Arizona Gov. Jan Brewer and other critics said that sanctuary cities  — localities that refuse to check on someone’s legal status or won’t alert immigration authorities when they encounter illegal immigrants  — are just as guilty of creating a patchwork of laws, and violate the Illegal Immigration Reform and Immigrant Responsibility Act of 1996.

Mr. Smith said the administration doesn’t appear to understand his law, which requires localities to share information on illegal immigrants with federal authorities.

“The White House is just plain wrong on the premise since the Arizona law mirrors federal law — it does not ‘interfere’ with it,” he said.

The Arizona law, which goes into effect July 29 unless a court blocks it, requires authorities to inquire about the legal status of any detained person about whom they have reasonable suspicion might be in the country illegally. The law as amended specifically prohibits using race or ethnicity as a reason for suspicion.

Messages left with Mrs. Brewer’s office Wednesday were not returned. But in a statement last week, she said Arizona was being targeted.
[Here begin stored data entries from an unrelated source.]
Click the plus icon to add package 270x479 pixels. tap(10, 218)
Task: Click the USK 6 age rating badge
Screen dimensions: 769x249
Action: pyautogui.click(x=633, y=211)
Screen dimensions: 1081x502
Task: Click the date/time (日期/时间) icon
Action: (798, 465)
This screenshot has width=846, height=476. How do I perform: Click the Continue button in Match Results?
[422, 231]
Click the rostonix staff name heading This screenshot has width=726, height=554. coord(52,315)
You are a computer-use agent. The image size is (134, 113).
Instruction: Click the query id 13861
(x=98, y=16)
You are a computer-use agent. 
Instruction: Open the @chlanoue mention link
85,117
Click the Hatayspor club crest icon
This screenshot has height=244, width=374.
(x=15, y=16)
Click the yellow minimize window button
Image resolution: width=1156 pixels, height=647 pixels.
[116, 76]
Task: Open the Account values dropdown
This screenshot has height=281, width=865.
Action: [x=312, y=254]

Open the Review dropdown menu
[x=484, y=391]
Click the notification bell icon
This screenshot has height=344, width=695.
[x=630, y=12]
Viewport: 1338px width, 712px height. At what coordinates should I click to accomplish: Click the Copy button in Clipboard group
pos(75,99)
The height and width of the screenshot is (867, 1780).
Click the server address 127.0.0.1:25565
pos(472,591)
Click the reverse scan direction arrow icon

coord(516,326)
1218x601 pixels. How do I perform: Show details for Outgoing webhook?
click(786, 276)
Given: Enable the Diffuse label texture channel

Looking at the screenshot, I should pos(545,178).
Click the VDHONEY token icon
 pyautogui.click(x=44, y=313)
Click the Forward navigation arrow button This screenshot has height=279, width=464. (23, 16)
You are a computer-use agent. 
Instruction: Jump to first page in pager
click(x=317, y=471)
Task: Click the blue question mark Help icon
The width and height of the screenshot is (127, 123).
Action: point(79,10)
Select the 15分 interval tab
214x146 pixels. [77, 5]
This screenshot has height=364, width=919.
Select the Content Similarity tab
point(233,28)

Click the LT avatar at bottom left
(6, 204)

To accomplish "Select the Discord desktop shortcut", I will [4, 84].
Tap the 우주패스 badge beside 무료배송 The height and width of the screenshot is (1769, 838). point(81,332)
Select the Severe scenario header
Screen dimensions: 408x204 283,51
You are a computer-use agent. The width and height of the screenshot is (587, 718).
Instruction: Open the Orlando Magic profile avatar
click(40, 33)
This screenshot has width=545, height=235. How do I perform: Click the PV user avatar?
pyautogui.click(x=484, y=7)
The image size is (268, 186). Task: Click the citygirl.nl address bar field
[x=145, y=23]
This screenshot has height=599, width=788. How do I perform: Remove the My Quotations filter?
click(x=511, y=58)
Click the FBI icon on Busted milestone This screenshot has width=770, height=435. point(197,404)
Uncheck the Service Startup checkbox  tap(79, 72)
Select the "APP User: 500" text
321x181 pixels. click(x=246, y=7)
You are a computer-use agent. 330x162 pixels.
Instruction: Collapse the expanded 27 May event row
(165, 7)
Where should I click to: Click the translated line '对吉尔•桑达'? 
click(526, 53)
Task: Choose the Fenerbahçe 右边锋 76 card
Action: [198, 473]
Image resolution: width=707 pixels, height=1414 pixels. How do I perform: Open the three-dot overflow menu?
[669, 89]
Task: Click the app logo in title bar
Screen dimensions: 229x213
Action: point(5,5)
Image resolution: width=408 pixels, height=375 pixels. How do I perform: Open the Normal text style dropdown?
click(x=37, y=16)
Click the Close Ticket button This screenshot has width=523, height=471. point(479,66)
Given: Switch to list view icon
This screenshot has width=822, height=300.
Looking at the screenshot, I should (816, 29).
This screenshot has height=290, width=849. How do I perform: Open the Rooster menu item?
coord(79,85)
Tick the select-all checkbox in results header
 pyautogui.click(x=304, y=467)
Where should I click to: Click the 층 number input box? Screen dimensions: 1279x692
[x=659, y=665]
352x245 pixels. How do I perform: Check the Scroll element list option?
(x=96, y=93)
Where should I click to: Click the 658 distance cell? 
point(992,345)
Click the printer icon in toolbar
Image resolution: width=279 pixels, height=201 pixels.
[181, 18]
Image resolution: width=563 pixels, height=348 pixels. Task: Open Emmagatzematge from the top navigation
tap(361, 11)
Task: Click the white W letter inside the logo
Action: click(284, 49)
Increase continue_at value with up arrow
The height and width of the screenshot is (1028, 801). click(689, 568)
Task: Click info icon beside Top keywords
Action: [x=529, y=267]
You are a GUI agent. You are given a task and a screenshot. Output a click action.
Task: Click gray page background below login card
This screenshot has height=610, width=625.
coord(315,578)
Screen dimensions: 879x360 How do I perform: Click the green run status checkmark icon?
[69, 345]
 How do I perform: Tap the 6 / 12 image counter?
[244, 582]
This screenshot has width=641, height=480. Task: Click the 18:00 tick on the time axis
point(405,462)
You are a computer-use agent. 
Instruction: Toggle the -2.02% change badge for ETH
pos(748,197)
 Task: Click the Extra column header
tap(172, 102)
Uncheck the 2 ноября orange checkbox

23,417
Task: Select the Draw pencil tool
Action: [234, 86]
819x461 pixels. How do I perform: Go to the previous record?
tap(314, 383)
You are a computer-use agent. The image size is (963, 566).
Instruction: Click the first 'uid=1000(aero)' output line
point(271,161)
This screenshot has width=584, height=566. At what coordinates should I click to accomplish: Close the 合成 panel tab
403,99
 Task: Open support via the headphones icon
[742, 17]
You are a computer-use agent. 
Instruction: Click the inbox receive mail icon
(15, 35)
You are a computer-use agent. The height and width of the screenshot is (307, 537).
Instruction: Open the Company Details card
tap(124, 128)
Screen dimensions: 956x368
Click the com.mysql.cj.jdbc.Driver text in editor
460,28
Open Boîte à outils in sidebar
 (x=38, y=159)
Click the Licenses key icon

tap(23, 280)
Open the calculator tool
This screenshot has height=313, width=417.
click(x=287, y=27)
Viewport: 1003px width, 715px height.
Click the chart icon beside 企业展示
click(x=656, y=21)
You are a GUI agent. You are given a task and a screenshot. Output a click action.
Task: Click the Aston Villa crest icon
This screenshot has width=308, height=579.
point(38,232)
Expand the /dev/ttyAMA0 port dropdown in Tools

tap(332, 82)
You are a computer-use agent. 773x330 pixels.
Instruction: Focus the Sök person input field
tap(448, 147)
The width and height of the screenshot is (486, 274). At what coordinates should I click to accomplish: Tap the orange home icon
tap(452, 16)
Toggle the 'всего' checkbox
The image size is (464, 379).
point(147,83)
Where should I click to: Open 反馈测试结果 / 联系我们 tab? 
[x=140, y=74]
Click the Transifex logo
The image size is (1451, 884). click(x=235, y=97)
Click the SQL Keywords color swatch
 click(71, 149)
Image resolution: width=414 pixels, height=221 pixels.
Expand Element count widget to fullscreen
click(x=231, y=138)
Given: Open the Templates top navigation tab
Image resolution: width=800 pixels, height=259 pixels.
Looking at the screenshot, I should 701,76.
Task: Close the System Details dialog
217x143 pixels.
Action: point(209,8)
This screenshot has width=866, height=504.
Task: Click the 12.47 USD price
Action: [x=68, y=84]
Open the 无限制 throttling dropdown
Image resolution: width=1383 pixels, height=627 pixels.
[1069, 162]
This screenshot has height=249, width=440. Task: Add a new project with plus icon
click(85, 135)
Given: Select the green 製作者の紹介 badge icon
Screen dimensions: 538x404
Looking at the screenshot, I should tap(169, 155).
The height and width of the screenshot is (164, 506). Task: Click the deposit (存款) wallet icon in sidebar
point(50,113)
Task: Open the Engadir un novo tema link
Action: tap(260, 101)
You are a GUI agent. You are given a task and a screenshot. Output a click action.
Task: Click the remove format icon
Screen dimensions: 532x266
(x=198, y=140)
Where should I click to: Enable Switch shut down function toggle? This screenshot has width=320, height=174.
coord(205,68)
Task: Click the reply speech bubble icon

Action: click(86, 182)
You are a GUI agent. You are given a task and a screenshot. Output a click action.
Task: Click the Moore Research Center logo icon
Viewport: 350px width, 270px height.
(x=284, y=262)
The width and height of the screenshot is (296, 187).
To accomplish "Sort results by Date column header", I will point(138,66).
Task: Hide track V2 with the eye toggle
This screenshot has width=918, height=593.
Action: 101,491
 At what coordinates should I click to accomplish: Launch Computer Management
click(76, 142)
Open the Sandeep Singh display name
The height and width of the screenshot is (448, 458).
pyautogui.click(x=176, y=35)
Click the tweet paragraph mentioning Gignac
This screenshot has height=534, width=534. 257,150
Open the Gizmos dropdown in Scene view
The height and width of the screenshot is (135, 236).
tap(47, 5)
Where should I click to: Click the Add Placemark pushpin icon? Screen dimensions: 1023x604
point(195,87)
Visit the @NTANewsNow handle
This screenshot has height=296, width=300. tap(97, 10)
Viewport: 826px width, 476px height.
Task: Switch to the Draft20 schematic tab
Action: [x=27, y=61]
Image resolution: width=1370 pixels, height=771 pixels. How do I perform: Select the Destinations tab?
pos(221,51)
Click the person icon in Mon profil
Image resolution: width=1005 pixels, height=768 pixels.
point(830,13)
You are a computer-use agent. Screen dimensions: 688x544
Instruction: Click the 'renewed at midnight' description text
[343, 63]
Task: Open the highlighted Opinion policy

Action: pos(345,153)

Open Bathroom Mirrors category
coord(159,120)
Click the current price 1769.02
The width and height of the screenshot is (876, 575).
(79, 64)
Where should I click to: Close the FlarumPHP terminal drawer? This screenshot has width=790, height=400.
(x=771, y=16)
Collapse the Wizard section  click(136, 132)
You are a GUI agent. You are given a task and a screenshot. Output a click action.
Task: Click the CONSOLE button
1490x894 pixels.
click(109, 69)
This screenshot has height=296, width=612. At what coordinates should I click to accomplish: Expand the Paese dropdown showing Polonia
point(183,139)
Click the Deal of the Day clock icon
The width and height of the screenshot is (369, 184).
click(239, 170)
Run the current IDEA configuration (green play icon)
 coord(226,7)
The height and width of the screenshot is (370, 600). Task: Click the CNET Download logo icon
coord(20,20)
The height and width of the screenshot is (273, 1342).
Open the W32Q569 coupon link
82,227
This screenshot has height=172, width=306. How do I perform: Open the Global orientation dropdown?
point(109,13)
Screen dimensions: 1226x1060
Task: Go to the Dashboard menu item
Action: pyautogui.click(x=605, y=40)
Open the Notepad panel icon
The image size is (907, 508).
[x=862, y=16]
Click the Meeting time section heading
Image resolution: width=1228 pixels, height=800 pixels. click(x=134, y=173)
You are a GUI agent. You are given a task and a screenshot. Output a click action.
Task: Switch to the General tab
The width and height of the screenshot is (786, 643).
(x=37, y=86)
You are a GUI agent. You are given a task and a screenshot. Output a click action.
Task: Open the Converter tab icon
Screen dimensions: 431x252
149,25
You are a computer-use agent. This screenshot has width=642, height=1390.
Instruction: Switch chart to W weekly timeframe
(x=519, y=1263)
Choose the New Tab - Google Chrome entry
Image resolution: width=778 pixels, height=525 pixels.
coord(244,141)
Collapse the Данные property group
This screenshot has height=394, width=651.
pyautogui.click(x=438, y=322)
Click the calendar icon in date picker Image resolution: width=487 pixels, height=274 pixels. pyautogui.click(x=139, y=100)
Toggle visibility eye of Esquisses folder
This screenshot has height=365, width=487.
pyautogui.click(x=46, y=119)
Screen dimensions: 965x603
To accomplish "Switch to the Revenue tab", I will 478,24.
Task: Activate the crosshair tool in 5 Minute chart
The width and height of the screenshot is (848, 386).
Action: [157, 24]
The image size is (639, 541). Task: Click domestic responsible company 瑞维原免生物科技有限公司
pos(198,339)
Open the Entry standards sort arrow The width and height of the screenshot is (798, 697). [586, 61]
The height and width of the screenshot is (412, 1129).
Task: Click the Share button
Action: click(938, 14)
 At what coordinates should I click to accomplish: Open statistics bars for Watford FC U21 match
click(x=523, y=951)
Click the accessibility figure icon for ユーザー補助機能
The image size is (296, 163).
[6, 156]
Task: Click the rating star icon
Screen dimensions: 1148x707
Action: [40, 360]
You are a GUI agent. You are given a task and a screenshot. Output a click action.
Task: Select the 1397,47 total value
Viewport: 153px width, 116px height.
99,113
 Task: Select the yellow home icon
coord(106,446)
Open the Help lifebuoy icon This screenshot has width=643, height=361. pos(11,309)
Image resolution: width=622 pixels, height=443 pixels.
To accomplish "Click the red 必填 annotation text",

“President Obama’s administration has chosen to sue Arizona for helping to enforce federal immigration law and not sue local governments that have adopted a patchwork of ‘sanctuary’ policies that directly violate federal law. These patchwork local ‘sanctuary’ policies instruct the police not to cooperate with federal immigration officials,” she said.

Mr. Obama took an active role in targeting Arizona, including ordering the Justice Department to get involved. But on sanctuary cities, the White House has deflected questions, first telling a reporter it would get an answer about the president’s thinking but eventually shifting questions over to the Justice Department.

In his original directions to Justice to review the Arizona law, Mr. Obama asked for lawyers to look into potential conflicts with federal immigration law and potential civil rights violations, such as racial profiling.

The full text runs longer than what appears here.